HYPOCRISY HEIGHTS — For years, César Chávez got packaged like a holy trading card: farmworker saint, union martyr, secular icon, all polish and no stink. Now Dolores Huerta, the labor organizer who co-founded the United Farm Workers with Chávez, has publicly accused him of sexually assaulting her. Suddenly the monument nobody was supposed to look behind has gotten a lot less photogenic. The statue is sweating.
This does not just smudge the halo.
It takes a tire iron to it.
What makes this a SHIT LIST story is not the sex. Sex is easy. America sells sex with one hand and points at it with the other. The real dirt is power in church clothes. Huerta has said she stayed quiet for decades because she feared the truth would damage the farmworker movement, which is exactly how these public fairy tales keep going: a great cause, a famous face, a lot of locked mouths, and a room full of people telling themselves silence is noble. The United Farm Workers has stepped back from Chávez Day activities, and Chávez’s family has publicly said they were devastated by the allegations and support survivors.
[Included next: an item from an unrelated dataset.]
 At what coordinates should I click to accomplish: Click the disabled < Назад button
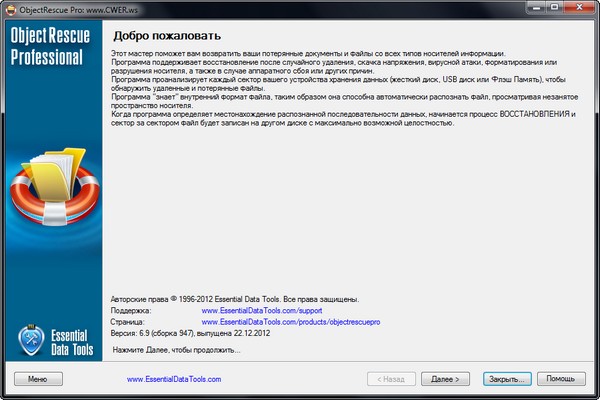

That is the real filth here: not pornography, but the pornography of sainthood, where a man becomes so useful as a symbol that everybody helps steam the wrinkles out of his sins. SCREW’s SHIT LIST was built for exactly this kind of story, the kind where public virtue turns out to have bad plumbing and a locked back room. Chávez was sold as sacrifice, dignity, and justice. Now the country gets to find out what else may have been in the package.
FUCK YOU in Hell, César Chávez
—P.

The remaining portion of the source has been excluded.